**WORK REQUEST**
Please reproduce each line of the data below exactly as shown.

**DATA EXCERPTS**

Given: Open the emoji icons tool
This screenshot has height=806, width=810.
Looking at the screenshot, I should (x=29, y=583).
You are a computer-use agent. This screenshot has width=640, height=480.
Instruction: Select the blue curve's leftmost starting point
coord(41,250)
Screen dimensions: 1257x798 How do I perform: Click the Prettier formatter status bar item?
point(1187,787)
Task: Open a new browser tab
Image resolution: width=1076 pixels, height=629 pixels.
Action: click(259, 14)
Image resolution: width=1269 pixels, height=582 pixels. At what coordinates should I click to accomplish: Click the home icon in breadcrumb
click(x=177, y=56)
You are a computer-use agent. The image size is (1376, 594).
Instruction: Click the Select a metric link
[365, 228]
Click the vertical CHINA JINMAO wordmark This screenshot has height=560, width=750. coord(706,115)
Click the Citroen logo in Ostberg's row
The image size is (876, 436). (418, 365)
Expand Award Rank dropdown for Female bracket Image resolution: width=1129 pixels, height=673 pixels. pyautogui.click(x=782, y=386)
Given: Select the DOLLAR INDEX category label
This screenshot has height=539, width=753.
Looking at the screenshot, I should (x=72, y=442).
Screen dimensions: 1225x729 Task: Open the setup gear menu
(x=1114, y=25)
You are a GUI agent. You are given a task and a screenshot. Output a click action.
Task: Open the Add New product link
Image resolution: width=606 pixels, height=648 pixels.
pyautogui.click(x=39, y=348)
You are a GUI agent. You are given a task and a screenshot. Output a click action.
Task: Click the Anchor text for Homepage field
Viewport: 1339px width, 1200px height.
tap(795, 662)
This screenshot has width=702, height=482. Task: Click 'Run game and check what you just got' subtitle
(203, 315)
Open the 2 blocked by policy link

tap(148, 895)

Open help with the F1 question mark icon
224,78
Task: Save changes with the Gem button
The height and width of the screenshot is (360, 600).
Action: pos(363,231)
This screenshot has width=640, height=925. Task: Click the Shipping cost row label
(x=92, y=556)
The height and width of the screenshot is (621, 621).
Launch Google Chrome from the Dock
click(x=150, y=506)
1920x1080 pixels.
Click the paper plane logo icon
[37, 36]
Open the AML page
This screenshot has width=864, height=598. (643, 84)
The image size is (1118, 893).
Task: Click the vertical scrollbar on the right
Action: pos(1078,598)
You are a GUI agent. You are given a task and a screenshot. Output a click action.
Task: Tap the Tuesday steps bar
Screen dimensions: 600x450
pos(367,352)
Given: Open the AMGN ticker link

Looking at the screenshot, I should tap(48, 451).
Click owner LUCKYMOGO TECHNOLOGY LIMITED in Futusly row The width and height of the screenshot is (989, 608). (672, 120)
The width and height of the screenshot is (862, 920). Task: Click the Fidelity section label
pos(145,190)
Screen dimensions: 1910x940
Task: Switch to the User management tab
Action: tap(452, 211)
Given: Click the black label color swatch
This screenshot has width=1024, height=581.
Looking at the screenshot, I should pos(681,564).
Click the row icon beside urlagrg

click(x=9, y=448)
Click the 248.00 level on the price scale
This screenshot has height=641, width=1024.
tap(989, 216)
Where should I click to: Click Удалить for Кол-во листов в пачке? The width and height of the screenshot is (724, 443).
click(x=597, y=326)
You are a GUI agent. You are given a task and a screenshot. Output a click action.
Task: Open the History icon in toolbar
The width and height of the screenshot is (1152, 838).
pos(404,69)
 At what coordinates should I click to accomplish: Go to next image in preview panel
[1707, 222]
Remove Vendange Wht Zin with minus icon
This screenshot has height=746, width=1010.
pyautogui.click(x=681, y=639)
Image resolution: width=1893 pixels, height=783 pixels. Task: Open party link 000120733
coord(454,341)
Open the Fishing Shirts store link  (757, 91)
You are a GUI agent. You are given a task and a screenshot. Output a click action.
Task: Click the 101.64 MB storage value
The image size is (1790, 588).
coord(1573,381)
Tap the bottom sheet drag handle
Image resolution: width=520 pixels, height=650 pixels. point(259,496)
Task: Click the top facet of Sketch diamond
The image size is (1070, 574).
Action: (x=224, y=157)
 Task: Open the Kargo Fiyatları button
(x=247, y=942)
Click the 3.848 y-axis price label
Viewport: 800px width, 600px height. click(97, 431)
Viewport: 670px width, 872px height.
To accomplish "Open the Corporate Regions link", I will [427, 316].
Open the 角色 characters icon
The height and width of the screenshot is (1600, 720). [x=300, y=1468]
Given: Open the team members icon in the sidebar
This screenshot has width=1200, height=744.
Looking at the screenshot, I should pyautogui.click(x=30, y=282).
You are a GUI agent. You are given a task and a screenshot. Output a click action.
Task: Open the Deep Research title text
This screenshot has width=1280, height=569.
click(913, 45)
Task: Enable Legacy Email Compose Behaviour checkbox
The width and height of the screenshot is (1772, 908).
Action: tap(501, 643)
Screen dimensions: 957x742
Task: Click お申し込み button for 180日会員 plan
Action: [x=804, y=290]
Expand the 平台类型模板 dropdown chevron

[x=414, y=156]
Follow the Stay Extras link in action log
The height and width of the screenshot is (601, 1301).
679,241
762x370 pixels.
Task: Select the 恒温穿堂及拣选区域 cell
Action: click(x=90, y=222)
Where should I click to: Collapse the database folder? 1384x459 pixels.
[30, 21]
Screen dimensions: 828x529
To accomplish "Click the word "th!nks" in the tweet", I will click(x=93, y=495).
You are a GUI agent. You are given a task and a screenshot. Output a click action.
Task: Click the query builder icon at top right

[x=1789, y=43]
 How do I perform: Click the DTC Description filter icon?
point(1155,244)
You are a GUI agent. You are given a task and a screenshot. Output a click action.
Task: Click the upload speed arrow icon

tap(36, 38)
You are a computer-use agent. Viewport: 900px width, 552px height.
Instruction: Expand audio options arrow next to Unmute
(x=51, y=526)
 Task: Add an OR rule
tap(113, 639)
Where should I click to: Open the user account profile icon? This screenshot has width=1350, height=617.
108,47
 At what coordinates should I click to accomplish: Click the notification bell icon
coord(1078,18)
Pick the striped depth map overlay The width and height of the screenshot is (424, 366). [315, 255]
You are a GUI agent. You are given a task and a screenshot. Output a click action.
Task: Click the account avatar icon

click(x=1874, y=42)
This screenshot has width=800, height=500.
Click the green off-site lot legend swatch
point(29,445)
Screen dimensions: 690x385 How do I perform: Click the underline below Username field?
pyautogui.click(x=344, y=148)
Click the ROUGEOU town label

**REPLY TO THE EXERCISE**
Given: Open the emoji icons tool
This screenshot has height=806, width=810.
Looking at the screenshot, I should (x=29, y=583).
You are a computer-use agent. This screenshot has width=640, height=480.
Instruction: Select the blue curve's leftmost starting point
coord(41,250)
Screen dimensions: 1257x798 How do I perform: Click the Prettier formatter status bar item?
point(1187,787)
Task: Open a new browser tab
Image resolution: width=1076 pixels, height=629 pixels.
Action: click(259, 14)
Image resolution: width=1269 pixels, height=582 pixels. At what coordinates should I click to accomplish: Click the home icon in breadcrumb
click(x=177, y=56)
You are a computer-use agent. The image size is (1376, 594).
Instruction: Click the Select a metric link
[365, 228]
Click the vertical CHINA JINMAO wordmark This screenshot has height=560, width=750. coord(706,115)
Click the Citroen logo in Ostberg's row
The image size is (876, 436). (418, 365)
Expand Award Rank dropdown for Female bracket Image resolution: width=1129 pixels, height=673 pixels. pyautogui.click(x=782, y=386)
Given: Select the DOLLAR INDEX category label
This screenshot has height=539, width=753.
Looking at the screenshot, I should (x=72, y=442).
Screen dimensions: 1225x729 Task: Open the setup gear menu
(x=1114, y=25)
You are a GUI agent. You are given a task and a screenshot. Output a click action.
Task: Open the Add New product link
Image resolution: width=606 pixels, height=648 pixels.
pyautogui.click(x=39, y=348)
You are a GUI agent. You are given a task and a screenshot. Output a click action.
Task: Click the Anchor text for Homepage field
Viewport: 1339px width, 1200px height.
tap(795, 662)
This screenshot has width=702, height=482. Task: Click 'Run game and check what you just got' subtitle
(203, 315)
Open the 2 blocked by policy link

tap(148, 895)

Open help with the F1 question mark icon
224,78
Task: Save changes with the Gem button
The height and width of the screenshot is (360, 600).
Action: pos(363,231)
This screenshot has width=640, height=925. Task: Click the Shipping cost row label
(x=92, y=556)
The height and width of the screenshot is (621, 621).
Launch Google Chrome from the Dock
click(x=150, y=506)
1920x1080 pixels.
Click the paper plane logo icon
[37, 36]
Open the AML page
This screenshot has width=864, height=598. (643, 84)
The image size is (1118, 893).
Task: Click the vertical scrollbar on the right
Action: pos(1078,598)
You are a GUI agent. You are given a task and a screenshot. Output a click action.
Task: Tap the Tuesday steps bar
Screen dimensions: 600x450
pos(367,352)
Given: Open the AMGN ticker link

Looking at the screenshot, I should tap(48, 451).
Click owner LUCKYMOGO TECHNOLOGY LIMITED in Futusly row The width and height of the screenshot is (989, 608). (672, 120)
The width and height of the screenshot is (862, 920). Task: Click the Fidelity section label
pos(145,190)
Screen dimensions: 1910x940
Task: Switch to the User management tab
Action: tap(452, 211)
Given: Click the black label color swatch
This screenshot has width=1024, height=581.
Looking at the screenshot, I should pos(681,564).
Click the row icon beside urlagrg

click(x=9, y=448)
Click the 248.00 level on the price scale
This screenshot has height=641, width=1024.
tap(989, 216)
Where should I click to: Click Удалить for Кол-во листов в пачке? The width and height of the screenshot is (724, 443).
click(x=597, y=326)
You are a GUI agent. You are given a task and a screenshot. Output a click action.
Task: Open the History icon in toolbar
The width and height of the screenshot is (1152, 838).
pos(404,69)
 At what coordinates should I click to accomplish: Go to next image in preview panel
[1707, 222]
Remove Vendange Wht Zin with minus icon
This screenshot has height=746, width=1010.
pyautogui.click(x=681, y=639)
Image resolution: width=1893 pixels, height=783 pixels. Task: Open party link 000120733
coord(454,341)
Open the Fishing Shirts store link  (757, 91)
You are a GUI agent. You are given a task and a screenshot. Output a click action.
Task: Click the 101.64 MB storage value
The image size is (1790, 588).
coord(1573,381)
Tap the bottom sheet drag handle
Image resolution: width=520 pixels, height=650 pixels. point(259,496)
Task: Click the top facet of Sketch diamond
The image size is (1070, 574).
Action: (x=224, y=157)
 Task: Open the Kargo Fiyatları button
(x=247, y=942)
Click the 3.848 y-axis price label
Viewport: 800px width, 600px height. click(97, 431)
Viewport: 670px width, 872px height.
To accomplish "Open the Corporate Regions link", I will [427, 316].
Open the 角色 characters icon
The height and width of the screenshot is (1600, 720). [x=300, y=1468]
Given: Open the team members icon in the sidebar
This screenshot has width=1200, height=744.
Looking at the screenshot, I should pyautogui.click(x=30, y=282).
You are a GUI agent. You are given a task and a screenshot. Output a click action.
Task: Open the Deep Research title text
This screenshot has width=1280, height=569.
click(913, 45)
Task: Enable Legacy Email Compose Behaviour checkbox
The width and height of the screenshot is (1772, 908).
Action: tap(501, 643)
Screen dimensions: 957x742
Task: Click お申し込み button for 180日会員 plan
Action: [x=804, y=290]
Expand the 平台类型模板 dropdown chevron

[x=414, y=156]
Follow the Stay Extras link in action log
The height and width of the screenshot is (601, 1301).
679,241
762x370 pixels.
Task: Select the 恒温穿堂及拣选区域 cell
Action: click(x=90, y=222)
Where should I click to: Collapse the database folder? 1384x459 pixels.
[30, 21]
Screen dimensions: 828x529
To accomplish "Click the word "th!nks" in the tweet", I will click(x=93, y=495).
You are a GUI agent. You are given a task and a screenshot. Output a click action.
Task: Click the query builder icon at top right

[x=1789, y=43]
 How do I perform: Click the DTC Description filter icon?
point(1155,244)
You are a GUI agent. You are given a task and a screenshot. Output a click action.
Task: Click the upload speed arrow icon

tap(36, 38)
You are a computer-use agent. Viewport: 900px width, 552px height.
Instruction: Expand audio options arrow next to Unmute
(x=51, y=526)
 Task: Add an OR rule
tap(113, 639)
Where should I click to: Open the user account profile icon? This screenshot has width=1350, height=617.
108,47
 At what coordinates should I click to accomplish: Click the notification bell icon
coord(1078,18)
Pick the striped depth map overlay The width and height of the screenshot is (424, 366). [315, 255]
You are a GUI agent. You are given a task and a screenshot. Output a click action.
Task: Click the account avatar icon

click(x=1874, y=42)
This screenshot has width=800, height=500.
Click the green off-site lot legend swatch
point(29,445)
Screen dimensions: 690x385 How do I perform: Click the underline below Username field?
pyautogui.click(x=344, y=148)
Click the ROUGEOU town label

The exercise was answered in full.